Lines excerpted from a collection
---------------
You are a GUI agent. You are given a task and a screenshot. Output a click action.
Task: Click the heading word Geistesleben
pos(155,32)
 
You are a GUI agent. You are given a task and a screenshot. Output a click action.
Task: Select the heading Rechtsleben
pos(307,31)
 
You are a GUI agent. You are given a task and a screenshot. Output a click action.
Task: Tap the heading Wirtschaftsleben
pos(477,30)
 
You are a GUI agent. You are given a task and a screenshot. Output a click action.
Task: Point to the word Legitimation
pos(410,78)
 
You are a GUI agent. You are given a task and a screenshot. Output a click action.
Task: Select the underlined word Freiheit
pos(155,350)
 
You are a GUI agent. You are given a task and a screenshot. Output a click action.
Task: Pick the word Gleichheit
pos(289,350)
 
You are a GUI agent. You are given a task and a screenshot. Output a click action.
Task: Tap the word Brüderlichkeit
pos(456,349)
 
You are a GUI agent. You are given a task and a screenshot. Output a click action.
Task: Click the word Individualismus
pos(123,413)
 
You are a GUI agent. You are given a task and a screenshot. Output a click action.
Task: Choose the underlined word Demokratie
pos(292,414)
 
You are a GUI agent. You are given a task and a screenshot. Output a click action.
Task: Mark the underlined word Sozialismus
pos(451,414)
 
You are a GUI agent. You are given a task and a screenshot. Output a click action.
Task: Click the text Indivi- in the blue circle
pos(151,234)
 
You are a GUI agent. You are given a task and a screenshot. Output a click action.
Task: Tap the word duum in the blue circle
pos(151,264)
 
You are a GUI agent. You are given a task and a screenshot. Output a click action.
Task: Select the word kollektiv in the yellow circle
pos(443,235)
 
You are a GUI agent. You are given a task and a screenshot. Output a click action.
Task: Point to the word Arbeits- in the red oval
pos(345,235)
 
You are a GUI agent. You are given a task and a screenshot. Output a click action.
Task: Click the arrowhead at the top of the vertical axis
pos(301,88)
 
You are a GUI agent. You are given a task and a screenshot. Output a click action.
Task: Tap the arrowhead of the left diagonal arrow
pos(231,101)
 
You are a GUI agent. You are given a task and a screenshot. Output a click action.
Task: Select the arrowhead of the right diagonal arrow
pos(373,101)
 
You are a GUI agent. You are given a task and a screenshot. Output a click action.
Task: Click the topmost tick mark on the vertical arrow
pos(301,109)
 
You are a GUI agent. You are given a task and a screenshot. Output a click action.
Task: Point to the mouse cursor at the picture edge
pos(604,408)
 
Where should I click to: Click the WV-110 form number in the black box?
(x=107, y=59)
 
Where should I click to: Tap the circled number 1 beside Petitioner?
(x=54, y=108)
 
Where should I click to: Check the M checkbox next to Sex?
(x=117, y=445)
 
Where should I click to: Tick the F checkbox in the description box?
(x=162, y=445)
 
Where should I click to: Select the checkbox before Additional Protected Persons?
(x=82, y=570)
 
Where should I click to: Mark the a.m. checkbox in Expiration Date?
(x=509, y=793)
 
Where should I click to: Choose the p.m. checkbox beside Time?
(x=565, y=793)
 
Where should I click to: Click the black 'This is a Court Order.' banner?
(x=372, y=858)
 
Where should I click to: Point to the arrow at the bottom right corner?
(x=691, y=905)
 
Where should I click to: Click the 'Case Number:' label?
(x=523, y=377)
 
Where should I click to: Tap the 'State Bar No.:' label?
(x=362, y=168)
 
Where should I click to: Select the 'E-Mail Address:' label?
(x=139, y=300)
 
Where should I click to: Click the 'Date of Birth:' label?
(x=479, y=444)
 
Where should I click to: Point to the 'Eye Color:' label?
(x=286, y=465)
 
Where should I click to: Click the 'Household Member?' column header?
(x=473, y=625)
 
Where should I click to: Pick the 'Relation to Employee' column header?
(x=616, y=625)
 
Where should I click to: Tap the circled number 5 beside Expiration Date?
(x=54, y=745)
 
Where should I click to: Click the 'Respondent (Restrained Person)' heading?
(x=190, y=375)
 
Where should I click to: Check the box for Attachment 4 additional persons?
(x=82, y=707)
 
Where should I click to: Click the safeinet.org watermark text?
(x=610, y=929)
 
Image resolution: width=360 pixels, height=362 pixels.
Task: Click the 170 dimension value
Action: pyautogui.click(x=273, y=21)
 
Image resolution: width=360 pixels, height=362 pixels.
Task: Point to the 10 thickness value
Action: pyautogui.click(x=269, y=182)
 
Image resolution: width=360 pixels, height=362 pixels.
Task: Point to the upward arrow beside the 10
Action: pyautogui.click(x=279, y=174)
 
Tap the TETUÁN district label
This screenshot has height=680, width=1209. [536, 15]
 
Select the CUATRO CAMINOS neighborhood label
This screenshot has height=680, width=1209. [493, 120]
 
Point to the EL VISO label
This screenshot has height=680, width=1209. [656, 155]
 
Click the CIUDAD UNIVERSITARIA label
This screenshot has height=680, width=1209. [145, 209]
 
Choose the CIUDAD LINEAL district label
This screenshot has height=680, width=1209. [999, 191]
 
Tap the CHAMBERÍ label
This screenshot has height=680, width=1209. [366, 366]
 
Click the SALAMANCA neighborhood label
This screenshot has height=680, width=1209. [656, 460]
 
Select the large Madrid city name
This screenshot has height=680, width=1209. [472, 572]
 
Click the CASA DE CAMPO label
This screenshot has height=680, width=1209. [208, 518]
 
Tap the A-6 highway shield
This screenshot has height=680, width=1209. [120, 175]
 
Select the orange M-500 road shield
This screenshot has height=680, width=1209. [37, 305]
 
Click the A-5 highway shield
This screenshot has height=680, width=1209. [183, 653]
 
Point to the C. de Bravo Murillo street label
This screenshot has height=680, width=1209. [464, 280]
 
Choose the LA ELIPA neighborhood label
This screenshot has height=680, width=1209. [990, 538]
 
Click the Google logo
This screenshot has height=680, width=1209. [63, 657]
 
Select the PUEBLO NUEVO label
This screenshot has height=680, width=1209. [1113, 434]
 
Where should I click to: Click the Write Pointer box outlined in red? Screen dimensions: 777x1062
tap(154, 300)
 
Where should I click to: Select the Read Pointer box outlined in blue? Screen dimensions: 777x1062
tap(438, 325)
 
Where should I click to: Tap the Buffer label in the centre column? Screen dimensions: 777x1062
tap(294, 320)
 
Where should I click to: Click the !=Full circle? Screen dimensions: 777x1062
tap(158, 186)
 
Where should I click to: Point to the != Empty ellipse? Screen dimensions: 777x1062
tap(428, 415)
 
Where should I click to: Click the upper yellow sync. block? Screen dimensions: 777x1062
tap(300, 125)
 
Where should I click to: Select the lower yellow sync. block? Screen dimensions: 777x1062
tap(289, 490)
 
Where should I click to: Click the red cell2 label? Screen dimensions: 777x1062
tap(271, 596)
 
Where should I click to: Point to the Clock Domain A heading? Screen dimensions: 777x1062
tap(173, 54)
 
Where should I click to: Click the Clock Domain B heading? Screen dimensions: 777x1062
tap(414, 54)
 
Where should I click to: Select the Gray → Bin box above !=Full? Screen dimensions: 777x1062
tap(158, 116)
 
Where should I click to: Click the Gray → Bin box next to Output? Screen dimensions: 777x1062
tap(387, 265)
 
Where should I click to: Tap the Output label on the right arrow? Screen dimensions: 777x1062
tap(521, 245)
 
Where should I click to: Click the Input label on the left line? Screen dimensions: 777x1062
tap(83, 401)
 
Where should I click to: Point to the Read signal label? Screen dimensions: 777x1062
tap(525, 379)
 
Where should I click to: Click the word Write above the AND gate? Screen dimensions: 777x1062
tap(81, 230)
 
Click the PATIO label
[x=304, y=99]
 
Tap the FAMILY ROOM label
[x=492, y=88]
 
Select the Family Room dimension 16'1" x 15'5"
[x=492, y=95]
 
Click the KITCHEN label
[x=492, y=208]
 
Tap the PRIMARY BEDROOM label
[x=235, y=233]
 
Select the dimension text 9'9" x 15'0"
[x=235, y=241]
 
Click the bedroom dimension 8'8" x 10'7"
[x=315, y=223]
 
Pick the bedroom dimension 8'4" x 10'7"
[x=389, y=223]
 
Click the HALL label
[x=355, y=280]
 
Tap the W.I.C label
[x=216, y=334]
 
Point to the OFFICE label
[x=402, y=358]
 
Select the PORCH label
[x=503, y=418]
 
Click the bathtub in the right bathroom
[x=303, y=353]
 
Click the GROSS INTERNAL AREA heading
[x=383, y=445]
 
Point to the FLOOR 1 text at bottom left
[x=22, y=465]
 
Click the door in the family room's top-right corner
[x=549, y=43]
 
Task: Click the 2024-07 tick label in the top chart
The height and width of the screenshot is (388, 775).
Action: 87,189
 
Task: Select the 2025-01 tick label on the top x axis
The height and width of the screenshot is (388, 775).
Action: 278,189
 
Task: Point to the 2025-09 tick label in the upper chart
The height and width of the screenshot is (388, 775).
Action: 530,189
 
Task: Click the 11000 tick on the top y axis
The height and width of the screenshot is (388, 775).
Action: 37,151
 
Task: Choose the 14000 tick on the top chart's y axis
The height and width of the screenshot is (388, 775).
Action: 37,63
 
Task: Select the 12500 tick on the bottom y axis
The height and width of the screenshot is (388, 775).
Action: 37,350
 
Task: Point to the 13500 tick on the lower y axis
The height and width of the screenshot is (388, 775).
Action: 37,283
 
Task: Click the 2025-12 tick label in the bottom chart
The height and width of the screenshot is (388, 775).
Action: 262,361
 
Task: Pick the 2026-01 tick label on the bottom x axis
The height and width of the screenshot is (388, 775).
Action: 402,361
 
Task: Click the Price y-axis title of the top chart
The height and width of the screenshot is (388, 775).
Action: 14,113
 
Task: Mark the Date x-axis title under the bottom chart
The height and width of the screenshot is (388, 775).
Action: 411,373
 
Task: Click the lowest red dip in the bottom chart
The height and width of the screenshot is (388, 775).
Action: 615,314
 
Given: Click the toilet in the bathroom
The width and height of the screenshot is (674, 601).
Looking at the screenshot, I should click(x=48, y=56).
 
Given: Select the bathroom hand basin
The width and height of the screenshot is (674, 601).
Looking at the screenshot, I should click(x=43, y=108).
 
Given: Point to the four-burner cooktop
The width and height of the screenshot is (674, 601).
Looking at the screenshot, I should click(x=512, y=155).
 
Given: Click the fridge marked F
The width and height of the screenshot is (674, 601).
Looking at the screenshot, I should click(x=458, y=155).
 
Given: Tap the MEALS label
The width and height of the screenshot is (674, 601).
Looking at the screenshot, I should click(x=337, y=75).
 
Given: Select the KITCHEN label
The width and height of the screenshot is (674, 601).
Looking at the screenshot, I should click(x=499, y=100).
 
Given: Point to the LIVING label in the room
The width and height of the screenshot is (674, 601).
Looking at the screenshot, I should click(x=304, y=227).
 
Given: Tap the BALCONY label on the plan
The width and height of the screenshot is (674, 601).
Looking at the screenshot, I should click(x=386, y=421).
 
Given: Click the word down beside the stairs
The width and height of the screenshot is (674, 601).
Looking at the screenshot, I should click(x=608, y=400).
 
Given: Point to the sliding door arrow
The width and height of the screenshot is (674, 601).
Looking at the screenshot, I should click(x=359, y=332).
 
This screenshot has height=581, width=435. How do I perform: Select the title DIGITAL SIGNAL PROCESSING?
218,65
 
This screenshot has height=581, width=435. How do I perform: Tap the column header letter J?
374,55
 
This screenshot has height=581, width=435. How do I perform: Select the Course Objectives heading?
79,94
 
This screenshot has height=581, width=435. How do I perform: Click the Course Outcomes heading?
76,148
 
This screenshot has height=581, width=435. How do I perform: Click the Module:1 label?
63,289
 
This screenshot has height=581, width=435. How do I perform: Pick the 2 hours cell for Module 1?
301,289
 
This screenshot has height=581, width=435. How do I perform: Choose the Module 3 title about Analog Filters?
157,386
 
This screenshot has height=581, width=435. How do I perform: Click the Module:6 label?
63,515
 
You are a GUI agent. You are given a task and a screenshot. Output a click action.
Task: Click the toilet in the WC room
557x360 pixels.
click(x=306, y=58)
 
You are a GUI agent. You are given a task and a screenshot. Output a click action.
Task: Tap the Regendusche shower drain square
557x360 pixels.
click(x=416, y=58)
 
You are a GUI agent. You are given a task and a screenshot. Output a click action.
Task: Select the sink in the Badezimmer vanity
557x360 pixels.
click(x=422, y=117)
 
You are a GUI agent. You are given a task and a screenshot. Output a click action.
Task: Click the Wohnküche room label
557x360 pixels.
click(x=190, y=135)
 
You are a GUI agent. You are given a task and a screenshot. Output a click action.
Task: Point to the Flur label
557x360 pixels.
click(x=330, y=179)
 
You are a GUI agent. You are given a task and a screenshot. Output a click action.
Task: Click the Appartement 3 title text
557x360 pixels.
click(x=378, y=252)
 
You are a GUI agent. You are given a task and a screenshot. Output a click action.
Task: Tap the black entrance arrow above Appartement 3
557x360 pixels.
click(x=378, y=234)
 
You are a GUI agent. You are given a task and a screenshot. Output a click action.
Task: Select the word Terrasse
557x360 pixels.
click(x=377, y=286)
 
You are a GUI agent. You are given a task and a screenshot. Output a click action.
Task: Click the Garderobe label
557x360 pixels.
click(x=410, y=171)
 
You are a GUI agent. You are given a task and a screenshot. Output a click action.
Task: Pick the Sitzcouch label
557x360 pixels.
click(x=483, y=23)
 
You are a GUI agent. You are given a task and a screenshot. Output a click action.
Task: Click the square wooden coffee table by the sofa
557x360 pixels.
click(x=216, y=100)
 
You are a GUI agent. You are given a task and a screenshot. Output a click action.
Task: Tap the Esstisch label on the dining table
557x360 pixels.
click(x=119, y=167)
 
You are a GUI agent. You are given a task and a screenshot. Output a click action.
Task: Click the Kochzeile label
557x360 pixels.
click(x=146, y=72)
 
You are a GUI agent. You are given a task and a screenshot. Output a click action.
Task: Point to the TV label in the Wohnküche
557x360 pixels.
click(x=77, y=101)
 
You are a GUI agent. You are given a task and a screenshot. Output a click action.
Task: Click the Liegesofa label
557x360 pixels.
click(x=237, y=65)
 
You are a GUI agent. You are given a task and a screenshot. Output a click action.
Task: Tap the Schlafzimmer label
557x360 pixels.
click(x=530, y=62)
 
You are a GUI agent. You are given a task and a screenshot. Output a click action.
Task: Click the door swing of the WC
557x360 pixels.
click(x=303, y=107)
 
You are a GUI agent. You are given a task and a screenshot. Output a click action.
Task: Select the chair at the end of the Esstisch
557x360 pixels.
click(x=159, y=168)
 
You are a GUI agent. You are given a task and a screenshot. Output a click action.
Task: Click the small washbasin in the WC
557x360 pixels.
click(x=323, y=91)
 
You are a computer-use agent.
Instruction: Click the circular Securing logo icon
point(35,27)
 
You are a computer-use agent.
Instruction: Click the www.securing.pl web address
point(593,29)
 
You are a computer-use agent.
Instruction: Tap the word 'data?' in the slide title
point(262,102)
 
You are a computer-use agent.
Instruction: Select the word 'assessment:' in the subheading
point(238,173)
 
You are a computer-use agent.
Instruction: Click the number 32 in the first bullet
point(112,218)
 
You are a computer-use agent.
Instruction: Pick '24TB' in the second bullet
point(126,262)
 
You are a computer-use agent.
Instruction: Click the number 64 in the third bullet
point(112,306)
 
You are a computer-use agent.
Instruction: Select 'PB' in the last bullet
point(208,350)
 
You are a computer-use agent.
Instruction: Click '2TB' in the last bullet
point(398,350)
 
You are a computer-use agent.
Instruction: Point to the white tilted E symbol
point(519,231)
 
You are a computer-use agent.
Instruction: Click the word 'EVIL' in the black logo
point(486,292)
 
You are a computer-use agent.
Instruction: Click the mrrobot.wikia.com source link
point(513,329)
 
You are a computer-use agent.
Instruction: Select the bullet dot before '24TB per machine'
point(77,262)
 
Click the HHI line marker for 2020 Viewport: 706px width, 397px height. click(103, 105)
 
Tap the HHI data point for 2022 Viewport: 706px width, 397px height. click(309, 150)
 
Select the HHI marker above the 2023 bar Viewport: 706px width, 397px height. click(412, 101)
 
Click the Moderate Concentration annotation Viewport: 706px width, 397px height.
---------------
| Instructions to follow |
Find each line above that contains the word "shield" and copy those lines, treating uppercase and lowercase as different.

| Answer below |
Tap the A-6 highway shield
Select the orange M-500 road shield
Click the A-5 highway shield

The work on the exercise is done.